LOD, Israel (Reuters) - Israel has introduced a step-on scanner that spares airline travelers the nuisance of having to remove their shoes so they can be X-rayed for hidden weapons, though the new device cannot yet sniff out explosives.
Only the shoes of passengers deemed suspicious by Ben-Gurion Airport staff are removed, X-rayed and swabbed for bomb residues. Most people can now keep their shoes on.
Installed next to the walk-through scanners at Ben-Gurion, “MagShoe” announces within two seconds whether the footwear of the passenger standing on it contains unusual metal that might be a knife for a hijacking or a bomb detonator part.
“This innovation brings enormous logistical value as it significantly cuts down the discomfort and delays associated with standard shoe searches,” said Nissim Ben-Ezra, security technologies manager for Israel’s Airports Authority.
But he said MagShoe must be used in conjunction with other precautions, especially as it would not spot hidden explosives — a major concern after the botched 2001 “shoe bombing” by al Qaeda sympathizer Richard Reid aboard a Paris-Miami flight.
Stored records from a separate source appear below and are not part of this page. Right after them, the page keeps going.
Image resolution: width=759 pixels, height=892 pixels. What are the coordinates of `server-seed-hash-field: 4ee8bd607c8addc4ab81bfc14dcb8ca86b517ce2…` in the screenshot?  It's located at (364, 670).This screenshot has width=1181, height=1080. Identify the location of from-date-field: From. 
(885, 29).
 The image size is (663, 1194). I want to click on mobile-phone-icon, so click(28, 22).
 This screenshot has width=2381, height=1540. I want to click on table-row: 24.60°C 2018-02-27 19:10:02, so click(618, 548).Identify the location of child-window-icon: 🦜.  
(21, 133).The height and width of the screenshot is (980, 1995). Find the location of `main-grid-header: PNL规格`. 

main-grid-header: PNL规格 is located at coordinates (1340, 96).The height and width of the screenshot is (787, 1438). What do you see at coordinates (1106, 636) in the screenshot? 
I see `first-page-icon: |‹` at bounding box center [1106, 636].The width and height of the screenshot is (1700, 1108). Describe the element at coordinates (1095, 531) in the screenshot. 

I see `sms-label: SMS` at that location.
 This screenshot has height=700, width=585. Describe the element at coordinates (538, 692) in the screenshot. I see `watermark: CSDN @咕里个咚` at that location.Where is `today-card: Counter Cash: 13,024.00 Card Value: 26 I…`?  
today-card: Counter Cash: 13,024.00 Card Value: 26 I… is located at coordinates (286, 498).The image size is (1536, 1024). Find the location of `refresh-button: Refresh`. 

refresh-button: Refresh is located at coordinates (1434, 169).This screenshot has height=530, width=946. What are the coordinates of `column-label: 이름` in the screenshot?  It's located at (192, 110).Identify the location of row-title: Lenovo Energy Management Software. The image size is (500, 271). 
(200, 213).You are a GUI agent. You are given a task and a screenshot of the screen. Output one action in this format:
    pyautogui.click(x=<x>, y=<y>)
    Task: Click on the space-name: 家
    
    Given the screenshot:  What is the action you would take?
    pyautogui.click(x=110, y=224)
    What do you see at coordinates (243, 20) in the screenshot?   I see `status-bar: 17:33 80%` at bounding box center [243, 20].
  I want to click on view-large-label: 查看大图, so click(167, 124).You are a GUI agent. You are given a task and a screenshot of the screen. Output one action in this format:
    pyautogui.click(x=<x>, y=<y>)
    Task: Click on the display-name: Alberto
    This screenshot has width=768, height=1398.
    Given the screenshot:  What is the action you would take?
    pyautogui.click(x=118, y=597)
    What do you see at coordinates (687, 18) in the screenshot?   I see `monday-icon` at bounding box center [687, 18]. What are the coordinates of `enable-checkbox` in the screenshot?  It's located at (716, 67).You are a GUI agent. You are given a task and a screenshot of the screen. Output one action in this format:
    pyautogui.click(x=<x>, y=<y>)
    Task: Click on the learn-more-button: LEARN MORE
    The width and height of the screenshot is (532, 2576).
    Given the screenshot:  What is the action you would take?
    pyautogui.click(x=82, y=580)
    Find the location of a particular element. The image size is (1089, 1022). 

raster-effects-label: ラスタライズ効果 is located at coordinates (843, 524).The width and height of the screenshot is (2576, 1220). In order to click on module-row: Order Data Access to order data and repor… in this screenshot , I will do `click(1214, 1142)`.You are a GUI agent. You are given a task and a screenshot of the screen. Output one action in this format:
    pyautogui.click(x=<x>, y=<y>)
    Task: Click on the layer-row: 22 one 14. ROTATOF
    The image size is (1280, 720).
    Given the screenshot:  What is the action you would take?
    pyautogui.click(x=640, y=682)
A bomb-sniffing version of the suitcase-sized MagShoe is in the works, an Israeli security source said. The current version, produced by Israeli firm Ido Security Ltd., costs about $5,000.
The U.S. Transportation Security Administration is assessing MagShoe’s feasibility for American airports and several other countries have expressed an interest, the Israeli source said.